That changed.  As the months passed, it became clear that she was very dependent on my hair.  She needed to hold onto some to go to sleep, or while nursing.  She was strong, and I got tired of having my hair pulled all the time.  I knew nothing of sensory processing disorder at the time.  All I knew is that she had a thing for my hair, and I didn’t like it.  I’d put my hair up in a pony tail to keep out of her way, but then she started moving on to other people.

Any woman with long hair was her target.  Time after time I’d pull my toddler off unsuspecting strangers, hoping that one day her sense of boundaries would kick in.  As she got bigger, other kids became her preferred victim of choice, as she could tower over them and touch their hair easily.  Of course, if they tried the same, she would hate it.  Only she was allowed to do the touching.  I didn’t think that was particularly unusual at the time, but I tried to intervene, and give her dolls with hair to pull and twirl.

Finally her own hair started to grow in.  Just before she turned two, she finally had enough of her own hair to play with, and she would stretch the same piece out, and smooth it over with her other fingers in a bid to get to sleep.  She touched my own hair much less often, and began to leave her friends alone too.  Occasionally she would meet a stranger with long or interesting hair, and her old compulsion to touch it returned.  Once she had done so, she was sated, but she needed to get her fix first.

After we moved and her hair continued to grow in, she developed a habit of twirling a section around her fingers.  She continues to do that to this day, and when she is particularly overwhelmed, she moves back to my hair, the original source of comfort.

Cubby has developed a similar habit.  Mercifully he never had the same interest in touching other people’s hair, but he adores mine, Daddy’s works in a pinch too.  His sister will occasionally let him play with hers, but she has to be in the right mood for that.  Several times a day his hands wind up around my tresses, and his tiny nails scratch my scalp.  I feel like an ape being groomed.  Just like Pudding, his hair has taken a long time to grow in.  Only now does he have enough hair to be content to play with to go to sleep, though he still prefers mine.  I’ve tried to cut his hair so he still has enough left to pull.  Admittedly, it looks a little strange.

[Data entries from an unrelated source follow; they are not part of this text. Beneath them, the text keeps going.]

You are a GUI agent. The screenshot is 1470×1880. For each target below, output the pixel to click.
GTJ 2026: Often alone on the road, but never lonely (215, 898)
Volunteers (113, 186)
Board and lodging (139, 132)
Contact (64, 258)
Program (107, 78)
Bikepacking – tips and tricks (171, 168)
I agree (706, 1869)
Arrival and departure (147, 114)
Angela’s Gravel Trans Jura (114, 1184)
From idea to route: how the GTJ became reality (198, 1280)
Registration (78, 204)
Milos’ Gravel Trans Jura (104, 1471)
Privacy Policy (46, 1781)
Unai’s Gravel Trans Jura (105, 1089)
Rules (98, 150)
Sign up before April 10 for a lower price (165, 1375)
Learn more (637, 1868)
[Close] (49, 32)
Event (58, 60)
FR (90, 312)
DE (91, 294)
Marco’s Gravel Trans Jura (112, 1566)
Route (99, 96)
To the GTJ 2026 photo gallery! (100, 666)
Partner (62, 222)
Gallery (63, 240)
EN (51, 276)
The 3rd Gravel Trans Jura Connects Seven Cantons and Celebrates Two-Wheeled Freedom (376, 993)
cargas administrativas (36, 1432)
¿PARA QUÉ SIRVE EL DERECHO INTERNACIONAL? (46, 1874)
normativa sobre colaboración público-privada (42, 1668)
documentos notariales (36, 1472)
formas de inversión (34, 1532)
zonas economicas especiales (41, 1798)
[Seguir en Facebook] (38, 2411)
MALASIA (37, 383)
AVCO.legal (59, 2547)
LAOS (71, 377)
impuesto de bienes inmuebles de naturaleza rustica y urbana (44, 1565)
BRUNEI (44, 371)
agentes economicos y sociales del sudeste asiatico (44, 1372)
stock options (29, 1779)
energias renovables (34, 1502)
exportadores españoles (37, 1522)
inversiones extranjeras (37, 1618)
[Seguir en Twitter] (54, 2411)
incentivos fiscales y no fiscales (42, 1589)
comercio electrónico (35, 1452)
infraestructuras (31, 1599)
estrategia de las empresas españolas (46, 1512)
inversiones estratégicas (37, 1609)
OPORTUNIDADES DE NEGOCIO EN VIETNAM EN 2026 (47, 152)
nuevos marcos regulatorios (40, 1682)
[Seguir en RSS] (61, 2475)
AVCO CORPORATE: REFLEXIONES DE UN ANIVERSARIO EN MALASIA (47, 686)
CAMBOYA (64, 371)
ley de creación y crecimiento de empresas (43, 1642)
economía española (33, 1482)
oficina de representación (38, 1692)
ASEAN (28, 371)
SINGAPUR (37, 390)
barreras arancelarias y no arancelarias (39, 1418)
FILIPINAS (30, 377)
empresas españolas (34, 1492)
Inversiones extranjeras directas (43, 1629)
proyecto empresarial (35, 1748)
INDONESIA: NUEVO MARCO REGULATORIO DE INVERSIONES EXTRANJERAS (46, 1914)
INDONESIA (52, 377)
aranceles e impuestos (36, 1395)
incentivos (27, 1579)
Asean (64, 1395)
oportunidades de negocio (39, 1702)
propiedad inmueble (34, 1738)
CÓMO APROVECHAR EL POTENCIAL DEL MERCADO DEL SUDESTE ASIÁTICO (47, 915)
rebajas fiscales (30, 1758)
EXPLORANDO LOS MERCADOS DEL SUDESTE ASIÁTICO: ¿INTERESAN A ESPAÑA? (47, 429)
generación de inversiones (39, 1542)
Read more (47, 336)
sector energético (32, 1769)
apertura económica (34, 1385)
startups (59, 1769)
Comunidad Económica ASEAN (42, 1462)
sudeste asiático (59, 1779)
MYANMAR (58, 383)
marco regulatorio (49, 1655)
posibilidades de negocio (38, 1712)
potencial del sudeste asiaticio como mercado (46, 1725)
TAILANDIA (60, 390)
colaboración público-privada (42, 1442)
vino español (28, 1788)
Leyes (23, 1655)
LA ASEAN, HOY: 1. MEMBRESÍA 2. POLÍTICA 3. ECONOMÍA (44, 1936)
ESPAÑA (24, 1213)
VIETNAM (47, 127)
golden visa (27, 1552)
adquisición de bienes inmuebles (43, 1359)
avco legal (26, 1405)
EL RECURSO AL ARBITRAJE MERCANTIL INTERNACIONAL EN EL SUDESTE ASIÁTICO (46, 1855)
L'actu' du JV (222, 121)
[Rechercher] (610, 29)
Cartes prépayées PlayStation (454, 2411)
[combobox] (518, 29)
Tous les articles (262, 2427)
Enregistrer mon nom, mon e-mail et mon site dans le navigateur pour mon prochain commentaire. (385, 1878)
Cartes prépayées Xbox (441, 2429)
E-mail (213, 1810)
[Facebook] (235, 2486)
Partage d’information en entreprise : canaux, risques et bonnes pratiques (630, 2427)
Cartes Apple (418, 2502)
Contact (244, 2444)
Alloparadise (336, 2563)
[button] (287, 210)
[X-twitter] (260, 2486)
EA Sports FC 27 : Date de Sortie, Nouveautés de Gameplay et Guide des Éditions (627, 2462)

This hair-pulling or twirling is one example of a “stim”, or self-stimulatory behaviour.  Hair-twirling is a very common habit, especially for young girls, but like hand-flapping, humming, running around in circles, or bouncing up and down, its purpose is to provide appropriate sensory input to calm and regulate, and ultimately cope in a disordered world.  One of Pudding’s therapists mentioned to me that she didn’t like Pudding’s hair stim, to which I responded that she didn’t have to.  She has the ability to twirl her hair and do other things at the same time, so I see no reason to stop her at this point.  This particular stim is about as typical as Pudding can be.  Removing it would likely cause a replacement stim to begin that might be much more socially unacceptable, and potentially harmful.  Instead I advised the therapist to instead reward the use of two hands for an activity if necessary.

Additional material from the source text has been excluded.